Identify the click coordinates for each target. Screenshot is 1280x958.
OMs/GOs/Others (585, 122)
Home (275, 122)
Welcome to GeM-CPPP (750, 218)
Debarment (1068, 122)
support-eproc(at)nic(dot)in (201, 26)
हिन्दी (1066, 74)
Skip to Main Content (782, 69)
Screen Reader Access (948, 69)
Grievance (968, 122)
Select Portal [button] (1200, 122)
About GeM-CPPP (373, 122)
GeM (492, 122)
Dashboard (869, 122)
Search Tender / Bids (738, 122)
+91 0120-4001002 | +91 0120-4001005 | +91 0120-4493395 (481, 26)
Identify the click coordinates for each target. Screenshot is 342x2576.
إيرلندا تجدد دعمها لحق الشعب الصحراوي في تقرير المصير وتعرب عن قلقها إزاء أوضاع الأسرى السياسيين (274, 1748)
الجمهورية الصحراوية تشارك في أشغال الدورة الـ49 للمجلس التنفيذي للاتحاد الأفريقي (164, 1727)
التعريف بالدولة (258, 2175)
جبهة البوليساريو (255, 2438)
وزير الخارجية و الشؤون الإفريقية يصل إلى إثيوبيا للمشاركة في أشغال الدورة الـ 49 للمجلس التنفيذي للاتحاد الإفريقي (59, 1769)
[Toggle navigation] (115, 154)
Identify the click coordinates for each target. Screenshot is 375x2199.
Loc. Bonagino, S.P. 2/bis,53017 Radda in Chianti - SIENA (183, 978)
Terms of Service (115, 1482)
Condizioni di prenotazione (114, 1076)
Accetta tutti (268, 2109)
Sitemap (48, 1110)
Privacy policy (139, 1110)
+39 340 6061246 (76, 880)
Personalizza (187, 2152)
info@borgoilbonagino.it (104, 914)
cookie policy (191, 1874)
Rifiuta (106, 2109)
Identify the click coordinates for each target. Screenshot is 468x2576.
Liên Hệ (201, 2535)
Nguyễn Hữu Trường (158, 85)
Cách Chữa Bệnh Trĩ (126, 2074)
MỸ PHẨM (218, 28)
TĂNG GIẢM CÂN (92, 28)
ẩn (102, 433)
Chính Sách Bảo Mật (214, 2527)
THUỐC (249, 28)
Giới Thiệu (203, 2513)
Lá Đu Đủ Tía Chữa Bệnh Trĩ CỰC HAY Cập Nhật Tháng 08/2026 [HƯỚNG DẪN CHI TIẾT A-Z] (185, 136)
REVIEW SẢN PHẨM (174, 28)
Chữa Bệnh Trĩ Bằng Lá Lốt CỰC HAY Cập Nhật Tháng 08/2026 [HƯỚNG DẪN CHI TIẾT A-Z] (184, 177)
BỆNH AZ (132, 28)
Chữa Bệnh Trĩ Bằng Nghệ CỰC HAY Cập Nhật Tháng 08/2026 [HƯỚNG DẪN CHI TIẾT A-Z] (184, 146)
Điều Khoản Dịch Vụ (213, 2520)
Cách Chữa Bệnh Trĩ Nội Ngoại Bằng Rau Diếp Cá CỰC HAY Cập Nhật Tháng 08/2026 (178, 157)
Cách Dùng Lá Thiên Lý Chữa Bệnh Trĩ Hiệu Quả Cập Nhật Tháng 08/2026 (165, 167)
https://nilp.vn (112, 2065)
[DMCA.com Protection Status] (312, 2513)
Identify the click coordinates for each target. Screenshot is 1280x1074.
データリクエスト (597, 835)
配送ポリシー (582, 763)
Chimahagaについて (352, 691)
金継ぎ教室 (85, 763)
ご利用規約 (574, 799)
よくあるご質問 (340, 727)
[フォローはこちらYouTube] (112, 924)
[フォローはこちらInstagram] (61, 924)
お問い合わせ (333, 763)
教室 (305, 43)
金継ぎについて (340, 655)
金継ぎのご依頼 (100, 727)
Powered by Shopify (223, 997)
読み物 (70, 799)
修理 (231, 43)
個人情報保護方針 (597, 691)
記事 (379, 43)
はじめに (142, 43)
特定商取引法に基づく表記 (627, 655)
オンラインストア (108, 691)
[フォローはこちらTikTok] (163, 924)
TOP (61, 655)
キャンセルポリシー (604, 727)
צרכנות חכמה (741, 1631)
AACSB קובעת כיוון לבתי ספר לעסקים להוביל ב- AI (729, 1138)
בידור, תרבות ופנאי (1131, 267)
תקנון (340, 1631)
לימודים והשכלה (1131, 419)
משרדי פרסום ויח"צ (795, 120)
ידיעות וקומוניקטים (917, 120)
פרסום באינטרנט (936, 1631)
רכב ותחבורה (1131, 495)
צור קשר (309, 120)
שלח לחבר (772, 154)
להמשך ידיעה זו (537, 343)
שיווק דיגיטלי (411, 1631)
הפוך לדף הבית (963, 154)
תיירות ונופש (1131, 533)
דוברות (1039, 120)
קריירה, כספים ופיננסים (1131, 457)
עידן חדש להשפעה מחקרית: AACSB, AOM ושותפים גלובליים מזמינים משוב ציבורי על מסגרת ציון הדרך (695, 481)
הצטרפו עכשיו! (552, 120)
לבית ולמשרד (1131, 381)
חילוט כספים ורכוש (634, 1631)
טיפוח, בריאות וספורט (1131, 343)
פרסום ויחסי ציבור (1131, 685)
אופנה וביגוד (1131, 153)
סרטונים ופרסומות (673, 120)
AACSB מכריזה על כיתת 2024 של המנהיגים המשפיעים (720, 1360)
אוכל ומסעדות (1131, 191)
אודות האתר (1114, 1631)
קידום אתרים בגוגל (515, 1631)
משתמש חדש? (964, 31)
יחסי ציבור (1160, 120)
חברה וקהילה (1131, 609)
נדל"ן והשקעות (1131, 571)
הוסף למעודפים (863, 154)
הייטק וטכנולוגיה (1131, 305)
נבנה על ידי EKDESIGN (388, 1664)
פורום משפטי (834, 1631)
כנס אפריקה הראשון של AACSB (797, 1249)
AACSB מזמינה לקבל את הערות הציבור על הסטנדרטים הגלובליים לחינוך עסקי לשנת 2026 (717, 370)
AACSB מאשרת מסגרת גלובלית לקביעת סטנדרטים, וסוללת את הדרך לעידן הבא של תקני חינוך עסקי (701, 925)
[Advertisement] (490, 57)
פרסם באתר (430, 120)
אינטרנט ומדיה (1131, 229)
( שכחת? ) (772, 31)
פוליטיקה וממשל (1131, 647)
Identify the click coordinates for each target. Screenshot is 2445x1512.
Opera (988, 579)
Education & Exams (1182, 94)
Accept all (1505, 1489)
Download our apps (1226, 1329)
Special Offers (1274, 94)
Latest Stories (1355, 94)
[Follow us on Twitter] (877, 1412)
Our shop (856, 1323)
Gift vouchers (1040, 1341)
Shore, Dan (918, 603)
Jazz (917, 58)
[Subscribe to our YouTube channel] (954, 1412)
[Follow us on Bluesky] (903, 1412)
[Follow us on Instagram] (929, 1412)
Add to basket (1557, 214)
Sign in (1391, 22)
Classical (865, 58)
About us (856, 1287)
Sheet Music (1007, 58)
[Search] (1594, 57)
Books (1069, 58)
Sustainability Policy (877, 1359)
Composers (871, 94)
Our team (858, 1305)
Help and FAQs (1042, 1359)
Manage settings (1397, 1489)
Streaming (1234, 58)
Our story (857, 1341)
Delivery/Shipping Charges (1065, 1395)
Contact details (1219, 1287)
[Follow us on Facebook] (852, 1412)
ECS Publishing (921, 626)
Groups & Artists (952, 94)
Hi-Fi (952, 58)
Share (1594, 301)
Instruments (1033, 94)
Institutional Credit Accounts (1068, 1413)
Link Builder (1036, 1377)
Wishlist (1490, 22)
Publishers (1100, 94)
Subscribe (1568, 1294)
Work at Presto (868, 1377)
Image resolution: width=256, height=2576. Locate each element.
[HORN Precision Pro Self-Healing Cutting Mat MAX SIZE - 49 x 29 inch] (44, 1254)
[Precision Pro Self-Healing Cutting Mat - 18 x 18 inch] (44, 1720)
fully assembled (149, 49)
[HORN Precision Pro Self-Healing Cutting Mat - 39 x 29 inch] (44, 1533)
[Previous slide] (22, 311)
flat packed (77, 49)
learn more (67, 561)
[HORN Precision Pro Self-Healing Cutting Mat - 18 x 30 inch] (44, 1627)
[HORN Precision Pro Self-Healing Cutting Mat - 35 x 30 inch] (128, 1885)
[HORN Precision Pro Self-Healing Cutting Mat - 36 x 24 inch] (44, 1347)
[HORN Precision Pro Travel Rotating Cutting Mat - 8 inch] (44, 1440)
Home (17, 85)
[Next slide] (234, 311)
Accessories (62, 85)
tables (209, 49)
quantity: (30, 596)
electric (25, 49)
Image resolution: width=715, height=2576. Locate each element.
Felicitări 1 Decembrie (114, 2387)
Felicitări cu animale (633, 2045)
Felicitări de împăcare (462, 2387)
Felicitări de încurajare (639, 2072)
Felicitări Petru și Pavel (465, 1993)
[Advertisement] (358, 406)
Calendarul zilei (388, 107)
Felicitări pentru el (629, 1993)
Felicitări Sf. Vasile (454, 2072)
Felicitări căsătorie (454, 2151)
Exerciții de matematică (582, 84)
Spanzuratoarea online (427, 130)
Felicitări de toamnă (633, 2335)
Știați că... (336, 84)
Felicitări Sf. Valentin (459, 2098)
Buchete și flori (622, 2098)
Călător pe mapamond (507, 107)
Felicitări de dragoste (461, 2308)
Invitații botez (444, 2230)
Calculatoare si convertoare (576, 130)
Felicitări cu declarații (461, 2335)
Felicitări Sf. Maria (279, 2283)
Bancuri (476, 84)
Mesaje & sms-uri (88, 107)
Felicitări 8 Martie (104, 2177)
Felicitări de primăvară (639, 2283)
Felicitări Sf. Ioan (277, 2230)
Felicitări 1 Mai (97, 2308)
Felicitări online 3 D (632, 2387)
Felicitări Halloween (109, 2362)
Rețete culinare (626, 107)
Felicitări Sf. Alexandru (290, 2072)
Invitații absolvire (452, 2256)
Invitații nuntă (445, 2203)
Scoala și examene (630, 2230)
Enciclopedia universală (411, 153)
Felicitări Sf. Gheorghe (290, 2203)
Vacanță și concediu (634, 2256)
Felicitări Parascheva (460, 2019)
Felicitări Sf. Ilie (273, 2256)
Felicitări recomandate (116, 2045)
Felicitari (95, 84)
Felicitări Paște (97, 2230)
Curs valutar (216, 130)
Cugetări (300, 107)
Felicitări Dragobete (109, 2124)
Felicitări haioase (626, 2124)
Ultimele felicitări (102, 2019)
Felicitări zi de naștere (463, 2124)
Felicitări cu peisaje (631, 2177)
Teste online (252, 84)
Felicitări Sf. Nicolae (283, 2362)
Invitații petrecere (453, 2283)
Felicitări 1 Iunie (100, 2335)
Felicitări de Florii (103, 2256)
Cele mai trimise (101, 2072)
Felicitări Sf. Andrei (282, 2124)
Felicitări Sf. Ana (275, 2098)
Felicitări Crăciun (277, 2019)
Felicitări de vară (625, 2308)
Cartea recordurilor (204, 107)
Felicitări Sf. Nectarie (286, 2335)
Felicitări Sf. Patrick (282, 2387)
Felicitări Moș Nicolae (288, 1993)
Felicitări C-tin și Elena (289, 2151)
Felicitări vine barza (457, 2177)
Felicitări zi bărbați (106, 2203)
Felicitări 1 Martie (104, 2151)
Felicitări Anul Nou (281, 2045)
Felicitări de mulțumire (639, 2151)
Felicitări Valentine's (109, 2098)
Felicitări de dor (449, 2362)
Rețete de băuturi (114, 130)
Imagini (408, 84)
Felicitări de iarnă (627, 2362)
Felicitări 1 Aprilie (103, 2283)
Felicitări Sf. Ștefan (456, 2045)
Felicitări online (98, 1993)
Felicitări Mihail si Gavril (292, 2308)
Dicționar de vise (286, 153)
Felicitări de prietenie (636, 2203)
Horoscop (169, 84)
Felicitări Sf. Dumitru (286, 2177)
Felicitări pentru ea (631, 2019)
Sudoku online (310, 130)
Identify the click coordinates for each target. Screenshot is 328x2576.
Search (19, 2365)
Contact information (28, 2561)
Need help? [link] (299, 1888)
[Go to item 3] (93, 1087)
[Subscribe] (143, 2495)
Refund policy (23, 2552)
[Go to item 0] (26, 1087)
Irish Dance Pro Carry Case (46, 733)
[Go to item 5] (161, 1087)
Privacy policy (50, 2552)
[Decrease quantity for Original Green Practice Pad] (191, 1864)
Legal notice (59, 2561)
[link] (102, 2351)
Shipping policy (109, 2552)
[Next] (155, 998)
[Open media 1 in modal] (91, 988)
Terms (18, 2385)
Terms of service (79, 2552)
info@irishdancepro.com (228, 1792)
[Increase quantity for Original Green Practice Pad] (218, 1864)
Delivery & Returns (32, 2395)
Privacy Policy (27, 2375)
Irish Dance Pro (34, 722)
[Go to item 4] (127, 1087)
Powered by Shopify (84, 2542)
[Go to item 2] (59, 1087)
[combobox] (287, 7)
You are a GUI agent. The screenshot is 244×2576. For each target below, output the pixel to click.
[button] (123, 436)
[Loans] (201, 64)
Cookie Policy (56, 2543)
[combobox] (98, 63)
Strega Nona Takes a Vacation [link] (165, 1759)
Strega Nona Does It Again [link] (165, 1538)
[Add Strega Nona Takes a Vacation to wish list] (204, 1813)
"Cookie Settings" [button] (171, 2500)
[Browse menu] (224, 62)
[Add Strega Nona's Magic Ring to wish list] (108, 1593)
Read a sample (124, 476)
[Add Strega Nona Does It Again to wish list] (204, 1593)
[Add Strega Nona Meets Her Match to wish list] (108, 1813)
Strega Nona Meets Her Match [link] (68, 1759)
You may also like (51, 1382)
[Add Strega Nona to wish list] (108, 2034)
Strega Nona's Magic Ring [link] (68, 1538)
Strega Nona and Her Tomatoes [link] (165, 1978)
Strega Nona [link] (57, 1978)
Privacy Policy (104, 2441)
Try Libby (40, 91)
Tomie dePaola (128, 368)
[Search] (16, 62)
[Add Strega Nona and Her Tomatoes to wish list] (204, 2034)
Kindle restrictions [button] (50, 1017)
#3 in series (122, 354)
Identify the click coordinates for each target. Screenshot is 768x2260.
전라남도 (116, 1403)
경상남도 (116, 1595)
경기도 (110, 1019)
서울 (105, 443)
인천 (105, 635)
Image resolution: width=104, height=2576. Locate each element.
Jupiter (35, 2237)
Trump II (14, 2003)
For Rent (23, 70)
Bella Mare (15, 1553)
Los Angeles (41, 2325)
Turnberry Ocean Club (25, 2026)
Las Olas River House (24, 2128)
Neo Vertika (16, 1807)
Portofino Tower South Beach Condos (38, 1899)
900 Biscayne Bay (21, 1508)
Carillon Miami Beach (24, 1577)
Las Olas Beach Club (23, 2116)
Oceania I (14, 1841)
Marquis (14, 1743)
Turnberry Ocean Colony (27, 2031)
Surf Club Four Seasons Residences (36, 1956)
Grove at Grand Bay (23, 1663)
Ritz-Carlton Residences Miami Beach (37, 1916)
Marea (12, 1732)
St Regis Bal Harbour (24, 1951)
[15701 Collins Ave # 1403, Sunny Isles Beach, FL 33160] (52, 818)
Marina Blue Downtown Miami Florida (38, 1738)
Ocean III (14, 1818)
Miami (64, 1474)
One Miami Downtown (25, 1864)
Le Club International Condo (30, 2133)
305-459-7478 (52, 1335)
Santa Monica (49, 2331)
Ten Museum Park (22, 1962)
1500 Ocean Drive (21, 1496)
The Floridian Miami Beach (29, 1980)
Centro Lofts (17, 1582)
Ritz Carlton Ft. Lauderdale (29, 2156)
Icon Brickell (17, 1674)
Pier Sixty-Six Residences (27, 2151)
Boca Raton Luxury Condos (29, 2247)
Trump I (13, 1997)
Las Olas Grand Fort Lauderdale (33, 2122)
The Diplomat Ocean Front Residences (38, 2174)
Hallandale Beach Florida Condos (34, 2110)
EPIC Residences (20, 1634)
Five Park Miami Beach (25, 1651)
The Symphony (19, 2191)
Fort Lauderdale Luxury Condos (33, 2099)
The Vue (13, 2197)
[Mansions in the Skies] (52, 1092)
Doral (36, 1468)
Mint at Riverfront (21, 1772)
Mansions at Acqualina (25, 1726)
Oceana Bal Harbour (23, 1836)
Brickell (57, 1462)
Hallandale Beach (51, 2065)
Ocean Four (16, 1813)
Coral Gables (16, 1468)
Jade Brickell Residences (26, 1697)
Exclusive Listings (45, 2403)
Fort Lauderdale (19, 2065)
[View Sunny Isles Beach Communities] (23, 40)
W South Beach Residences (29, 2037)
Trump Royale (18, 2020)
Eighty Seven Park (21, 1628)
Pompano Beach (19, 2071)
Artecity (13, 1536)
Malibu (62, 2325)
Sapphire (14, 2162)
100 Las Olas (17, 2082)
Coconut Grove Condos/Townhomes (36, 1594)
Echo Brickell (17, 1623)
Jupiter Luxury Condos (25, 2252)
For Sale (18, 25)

------------

### What to do
Using the data above, extract exactly the lines from the one that holds "Felicitări cu animale (633, 2045)" to the one that holds "Felicitări căsătorie (454, 2151)", both ends included, and no others.

### Final answer
Felicitări cu animale (633, 2045)
Felicitări de împăcare (462, 2387)
Felicitări de încurajare (639, 2072)
Felicitări Petru și Pavel (465, 1993)
[Advertisement] (358, 406)
Calendarul zilei (388, 107)
Felicitări pentru el (629, 1993)
Felicitări Sf. Vasile (454, 2072)
Felicitări căsătorie (454, 2151)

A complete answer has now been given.